The performance of this Astro-Tech 130mm FPL-53 ED (Extra-low Dispersion glass) triplet apochromatic refractor is superb, in keeping with Astro-Tech’s well-deserved reputation for producing optically and mechanically excellent optics. A representative took one to the 2010 Winter Star Party. Its performance was so well received that it sold within an hour of seeing its first light.

All of the lenses in the air-spaced triplet optics of the AT130 are fabricated from Ohara glass (Ohara is Japan’s premier manufacturer of specialized optical glass), including the first-quality FPL-53 center element.

The result of using the best possible glass is the finest possible control of spurious color. The AT130 images are free of all vestiges of the annoying faint color halos around bright objects visible in lesser scopes – despite the Astro-Tech’s fast focal ratio, and even at very high magnifications.

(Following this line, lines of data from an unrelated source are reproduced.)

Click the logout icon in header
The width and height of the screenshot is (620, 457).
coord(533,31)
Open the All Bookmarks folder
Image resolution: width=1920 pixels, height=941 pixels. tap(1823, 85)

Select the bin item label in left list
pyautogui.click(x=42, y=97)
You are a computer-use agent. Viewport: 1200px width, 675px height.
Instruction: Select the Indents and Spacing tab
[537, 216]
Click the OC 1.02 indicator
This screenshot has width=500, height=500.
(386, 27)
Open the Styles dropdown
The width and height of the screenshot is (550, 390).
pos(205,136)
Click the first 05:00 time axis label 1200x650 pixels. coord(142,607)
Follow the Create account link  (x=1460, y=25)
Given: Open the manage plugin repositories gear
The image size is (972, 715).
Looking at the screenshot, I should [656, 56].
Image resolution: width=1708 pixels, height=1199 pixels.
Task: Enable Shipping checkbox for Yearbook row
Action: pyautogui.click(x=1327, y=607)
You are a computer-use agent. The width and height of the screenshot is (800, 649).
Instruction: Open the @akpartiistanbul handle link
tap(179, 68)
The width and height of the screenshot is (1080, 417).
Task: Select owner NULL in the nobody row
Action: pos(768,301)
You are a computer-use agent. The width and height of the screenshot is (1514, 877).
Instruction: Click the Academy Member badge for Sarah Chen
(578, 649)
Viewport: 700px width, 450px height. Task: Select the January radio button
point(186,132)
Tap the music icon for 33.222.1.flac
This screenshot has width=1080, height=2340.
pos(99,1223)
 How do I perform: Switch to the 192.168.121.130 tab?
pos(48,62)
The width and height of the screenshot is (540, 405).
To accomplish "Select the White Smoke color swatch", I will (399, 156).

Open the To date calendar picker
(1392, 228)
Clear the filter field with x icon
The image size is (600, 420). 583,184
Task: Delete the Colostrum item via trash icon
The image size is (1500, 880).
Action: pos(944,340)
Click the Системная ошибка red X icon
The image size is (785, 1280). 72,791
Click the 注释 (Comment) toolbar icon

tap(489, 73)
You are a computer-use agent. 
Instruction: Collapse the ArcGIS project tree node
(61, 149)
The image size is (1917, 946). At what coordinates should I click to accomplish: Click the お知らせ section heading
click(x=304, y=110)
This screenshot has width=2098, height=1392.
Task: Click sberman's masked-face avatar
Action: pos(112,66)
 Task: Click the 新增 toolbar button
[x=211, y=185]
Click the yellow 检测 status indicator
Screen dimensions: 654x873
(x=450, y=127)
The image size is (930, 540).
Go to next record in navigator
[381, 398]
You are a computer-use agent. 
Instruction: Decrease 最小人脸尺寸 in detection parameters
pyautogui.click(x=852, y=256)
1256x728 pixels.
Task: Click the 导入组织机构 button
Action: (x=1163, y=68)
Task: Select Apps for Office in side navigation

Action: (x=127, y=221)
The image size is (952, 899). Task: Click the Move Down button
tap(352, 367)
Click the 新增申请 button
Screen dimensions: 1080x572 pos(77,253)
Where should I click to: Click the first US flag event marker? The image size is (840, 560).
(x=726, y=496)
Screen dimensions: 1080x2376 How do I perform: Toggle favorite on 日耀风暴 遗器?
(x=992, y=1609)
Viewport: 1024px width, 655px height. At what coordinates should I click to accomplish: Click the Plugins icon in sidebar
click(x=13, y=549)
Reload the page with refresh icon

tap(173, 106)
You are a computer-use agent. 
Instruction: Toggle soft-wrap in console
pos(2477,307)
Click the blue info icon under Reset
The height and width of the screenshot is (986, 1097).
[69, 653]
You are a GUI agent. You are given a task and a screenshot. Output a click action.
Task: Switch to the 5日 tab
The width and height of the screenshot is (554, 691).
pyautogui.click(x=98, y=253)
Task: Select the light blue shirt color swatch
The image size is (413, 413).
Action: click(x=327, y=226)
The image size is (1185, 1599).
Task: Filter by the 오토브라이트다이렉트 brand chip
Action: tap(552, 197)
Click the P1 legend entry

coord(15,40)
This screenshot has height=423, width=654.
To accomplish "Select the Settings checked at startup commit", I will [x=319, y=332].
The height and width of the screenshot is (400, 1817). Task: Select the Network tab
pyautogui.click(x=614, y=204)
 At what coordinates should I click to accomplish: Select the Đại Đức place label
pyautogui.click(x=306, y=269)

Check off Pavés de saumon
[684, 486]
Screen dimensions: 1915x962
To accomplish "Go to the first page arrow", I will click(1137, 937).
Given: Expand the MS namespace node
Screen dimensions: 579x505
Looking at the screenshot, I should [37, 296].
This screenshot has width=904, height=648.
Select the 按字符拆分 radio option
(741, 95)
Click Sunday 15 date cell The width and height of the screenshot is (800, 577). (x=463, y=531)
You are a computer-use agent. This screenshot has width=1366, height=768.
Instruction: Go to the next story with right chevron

Those exceptional optics come in a finely-machined body with a newly-designed dual speed 2.7" linear Crayford focuser with a microfine 10:1 fine-focusing ratio. The focuser can rotate a full 360° to put your camera or eyepiece in the most comfortable observing position. The supplied 2" and 1.25" eyepiece holders use non-marring brass compression rings that won’t scratch your eyepiece barrels. The Astro-Tech AT130 has a retractable lens shade and comes in a locking aluminum-frame carrying case.

Features of this Telescope . . .

  • Collimatable apochromatic triplet refractor optics: 130mm (5.12") aperture, 780mm focal length, f/6 focal ratio. Three-lens air-spaced optical system using the finest quality FPL-53 ED (Extra-low Dispersion glass) element to reduce spurious color halos and fringing to vanishingly low levels. All three lens elements are made from the finest quality Ohara glass. Ohara is well-known as Japan’s premier manufacturer of specialized optical glass. The lens cell is fully collimatable for peak performance.

  • Fully multicoated optics: The triplet objective lens has the latest state-of-the-art antireflection multicoatings on all air-to-glass surfaces for high light transmission and excellent contrast. This can easily be seen by looking into the objective lens of the scope. Virtually no reflection of your face will be seen. It’s a sure sign that the high transmission coatings are doing their job, by letting virtually all the light enter the scope, rather than reflecting some light back to your eye.

  • Internal light baffles: Contrast-enhancing knife-edge light baffles in the lens shade and the optical tube provide truly dark sky backgrounds and high terrestrial contrast. The edges of the lenses are blackened to reduce internal reflections and further improve image contrast.

  • Dew shield: A self-storing retractable dew shield slows the formation of dew on the lens in cold weather to extend your undisturbed observing time. It also improves the contrast, similar to the effect of the lens shade on a camera lens, when observing during the day or when there is excessive ambient light at night, such as a neighbor’s backyard security light. The tube measures a 27.25” long with the dew shield retracted, and 32” long with it extended. A lock knob under the dew shield locks it firmly in place when fully extended.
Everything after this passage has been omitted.